I've been slowly working my way through a copy of Sparsity: Graphs, Structures, and Algorithms, by Nešetřil and Ossona de Mendez, and as I do finding topics whose coverage in Wikipedia could use improvement:

• Tree-depth (split off from a related existing article on cycle rank), the minimum clique size of a trivially perfect supergraph of the given graph. This has the nice properties that

1. on sparse families of graphs, bounded tree-depth is equivalent to the nonexistence of a long induced path, and

2. on graphs of bounded tree-depth, any hereditary graph property has a finite set of forbidden induced subgraphs.

Based on these properties, it's easy to extend the recognition algorithm for 1-planar threshold graphs that I recently posted about to also recognize 1-planar cographs and split graphs: first make sure the graph is sparse enough to be 1-planar, and if so use dynamic programming on a tree-decomposition derived from the DFS tree to test for the existence of the forbidden subgraphs.

• Bramble, a generalization of a clique minor used to characterize treewidth.

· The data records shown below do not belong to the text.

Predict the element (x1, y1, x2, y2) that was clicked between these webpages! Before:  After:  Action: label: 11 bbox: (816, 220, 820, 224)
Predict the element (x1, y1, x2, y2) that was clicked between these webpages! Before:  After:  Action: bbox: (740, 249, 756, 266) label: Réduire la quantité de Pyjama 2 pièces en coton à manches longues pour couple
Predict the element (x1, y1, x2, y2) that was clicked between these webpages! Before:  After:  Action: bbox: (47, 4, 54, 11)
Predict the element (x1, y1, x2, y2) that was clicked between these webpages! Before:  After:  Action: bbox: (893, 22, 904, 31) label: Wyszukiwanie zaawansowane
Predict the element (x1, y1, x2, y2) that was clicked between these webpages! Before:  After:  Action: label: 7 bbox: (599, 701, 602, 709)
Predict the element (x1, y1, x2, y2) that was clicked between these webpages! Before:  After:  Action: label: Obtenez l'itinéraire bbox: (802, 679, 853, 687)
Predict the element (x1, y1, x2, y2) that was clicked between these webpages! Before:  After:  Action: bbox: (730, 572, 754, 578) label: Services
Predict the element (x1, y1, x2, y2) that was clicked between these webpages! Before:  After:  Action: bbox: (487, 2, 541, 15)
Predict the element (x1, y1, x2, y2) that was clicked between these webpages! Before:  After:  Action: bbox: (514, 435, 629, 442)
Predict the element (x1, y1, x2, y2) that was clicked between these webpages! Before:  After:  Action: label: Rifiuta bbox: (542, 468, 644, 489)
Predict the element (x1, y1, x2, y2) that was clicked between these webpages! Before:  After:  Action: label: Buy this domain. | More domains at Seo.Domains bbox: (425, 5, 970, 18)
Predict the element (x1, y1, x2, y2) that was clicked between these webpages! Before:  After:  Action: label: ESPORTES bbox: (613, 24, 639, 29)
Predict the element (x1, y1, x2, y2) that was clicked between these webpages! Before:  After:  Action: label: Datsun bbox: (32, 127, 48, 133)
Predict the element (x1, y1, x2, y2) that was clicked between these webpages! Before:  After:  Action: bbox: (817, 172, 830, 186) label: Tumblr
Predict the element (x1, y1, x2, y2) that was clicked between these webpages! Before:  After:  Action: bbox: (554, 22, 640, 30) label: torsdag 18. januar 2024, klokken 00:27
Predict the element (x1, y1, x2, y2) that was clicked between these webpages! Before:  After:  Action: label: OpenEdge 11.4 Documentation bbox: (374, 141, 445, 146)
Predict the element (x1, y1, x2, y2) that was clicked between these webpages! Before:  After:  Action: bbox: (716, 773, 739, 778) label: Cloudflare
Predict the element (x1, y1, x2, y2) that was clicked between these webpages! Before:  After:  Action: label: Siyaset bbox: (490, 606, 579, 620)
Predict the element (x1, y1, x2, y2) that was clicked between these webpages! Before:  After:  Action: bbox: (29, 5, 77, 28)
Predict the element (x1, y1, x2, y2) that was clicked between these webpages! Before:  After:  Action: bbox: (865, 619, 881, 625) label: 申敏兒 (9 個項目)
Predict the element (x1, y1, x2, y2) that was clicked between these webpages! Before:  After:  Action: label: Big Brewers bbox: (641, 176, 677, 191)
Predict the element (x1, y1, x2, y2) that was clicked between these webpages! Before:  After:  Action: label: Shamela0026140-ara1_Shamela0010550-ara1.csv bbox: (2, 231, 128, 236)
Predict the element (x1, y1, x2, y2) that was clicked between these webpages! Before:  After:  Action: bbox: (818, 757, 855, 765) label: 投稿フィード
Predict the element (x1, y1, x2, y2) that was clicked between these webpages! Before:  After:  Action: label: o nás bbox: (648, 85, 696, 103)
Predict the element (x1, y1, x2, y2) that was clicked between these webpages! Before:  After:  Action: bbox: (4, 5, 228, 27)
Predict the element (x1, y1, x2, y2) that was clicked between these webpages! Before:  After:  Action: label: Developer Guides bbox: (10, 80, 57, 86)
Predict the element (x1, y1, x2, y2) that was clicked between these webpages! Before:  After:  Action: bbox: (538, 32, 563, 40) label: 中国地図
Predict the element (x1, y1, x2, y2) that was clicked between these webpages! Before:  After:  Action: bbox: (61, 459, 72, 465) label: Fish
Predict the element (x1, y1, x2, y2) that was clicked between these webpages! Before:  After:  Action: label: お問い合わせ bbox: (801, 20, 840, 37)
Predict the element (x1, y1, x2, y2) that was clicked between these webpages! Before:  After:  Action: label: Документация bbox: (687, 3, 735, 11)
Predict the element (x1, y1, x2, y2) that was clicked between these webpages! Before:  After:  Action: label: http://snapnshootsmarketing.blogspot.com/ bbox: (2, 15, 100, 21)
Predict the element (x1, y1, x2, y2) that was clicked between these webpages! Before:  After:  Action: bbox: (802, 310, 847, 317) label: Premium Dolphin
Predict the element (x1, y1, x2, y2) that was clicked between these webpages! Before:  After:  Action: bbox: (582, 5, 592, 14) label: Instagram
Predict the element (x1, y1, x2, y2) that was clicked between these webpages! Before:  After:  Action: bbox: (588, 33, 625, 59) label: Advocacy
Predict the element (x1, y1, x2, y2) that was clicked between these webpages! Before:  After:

• Gallai–Hasse–Roy–Vitaver theorem, the theorem that the chromatic number of a graph is the same as the minimum, over all orientations of the graph, of the longest path length in the orientation. This is what I was using (without knowing it) in my SODA '10 paper showing that it's possible to find either a long path or a good coloring in any undirected graph, even though both the longest path and coloring problems are very hard to approximate. Along the way I was also led to create new articles on orientations and acyclic orientations.

[Incidentally, if anyone who can read Russian sees this: I suspect this paper (MR363823) by Matiyasevich may be about the same theorem, but I can't read it to tell for sure. So I'd appreciate any clarification anyone might have.]

Yes, Matiyasevich uses his method of proving statements, introduced in that paper, to prove theorem stated as "Graph $$L$$ can be $$n$$-colored iff all edges of $$L$$ can be oriented such that resulted oriented graph has no path of length $$n$$".